Google has recruited roughly 100 YouTube publisher partners to help transform its AdSense network into a content distribution network.
As such, publishers who use Google's AdSense
network to monetize their sites can now host ad-supported video players featuring content from the likes of TV Guide Broadband, Expert Village, and Ford Models.
AdSense publishers can host
content by a particular provider or by a content category such as autos, how-to, or music. Google then shares the ad revenue with the video publishers along with the site hosting the video.
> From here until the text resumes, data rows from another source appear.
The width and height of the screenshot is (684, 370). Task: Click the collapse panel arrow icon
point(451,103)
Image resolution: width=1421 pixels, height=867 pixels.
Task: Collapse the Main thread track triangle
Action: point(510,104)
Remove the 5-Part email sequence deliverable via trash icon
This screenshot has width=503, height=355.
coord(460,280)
Similarly, Google earlier this year embarked on a four-week test with several large content companies--including Dow Jones & Company, Condé Nast, and Sony BMG Music Entertainment, to syndicate
their video content on other Web sites.
Google's network promises more visibility to content publishers facing an increasingly fragmented audience online. Along with Google, nearly every Web
portal--together with a pack of ad networks and video distribution sites--is offering publishers the same promise.
The rollout is part of a larger strategy by Google to branch out beyond
text-based advertising into premium display advertising. And Google's AdSense network is capable of distributing for more than just video, according to Nikhil Chandhok, a product manager at
YouTube.
"Whatever publishers want, we can syndicate of the AdSense network," Chandhok said.
Along with other types of content, Google is working to expand the breadth of video content it
offers into ever more refined niche categories, according to Chandhok.